There are several things wrong in your attempt:
- The parameters. You have
zipWith xs ys
, but the type says that the first parameter has to be a function, so change that to zipWith f xs ys
.
- You're calling zipWith recursively. ListPair.foldr takes care of that for you, though, so don't.
- You're giving ListPair.foldr 0 as its starting value. Fold-functions always take a starting value of the same type as the return value - we want zipWith to return a list, so the fold-function should take a list as its starting value. The empty list, that is.
Think about how ListPair.foldr works. We can do it one parameter at a time. The type of ListPair.foldr is:
fn : ('a * 'b * 'c -> 'c) -> 'c -> 'a list * 'b list -> 'c
The first parameter is a function with the type:
fn : 'a * 'b * 'c -> 'c
Let's make a toy function as an example:
fun foo (a, b, acc) = a+b :: acc
This function takes two numbers and a list, adds the two numbers together, puts them in front of the list, and returns it. The type is:
fn : int * int * int list -> int list
Which corresponds nicely with our type signature from the first parameter of ListPair.foldr.

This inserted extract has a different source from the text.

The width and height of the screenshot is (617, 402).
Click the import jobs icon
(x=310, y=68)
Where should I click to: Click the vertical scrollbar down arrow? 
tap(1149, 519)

Now, let's look at the type of ListPair.foldr foo
.
fn : int list -> int list * int list -> int list
The next parameter is an int list - the starting value for the folding. Great, we already figured out that this is the empty list. The type of ListPair.foldr foo []
is:
fn : int list * int list -> int list
The last parameter is a tuple containing two lists. We put in some random lists, and try it out in an sml interpreter:
- ListPair.foldr foo [] ([1,2,3],[10,20,30])
> val it = [11, 22, 33] : int list
Now, all you need to do is to replace the parameters to ListPair.foldr (foo and the two random lists) with parameters from zipWith, and you're done.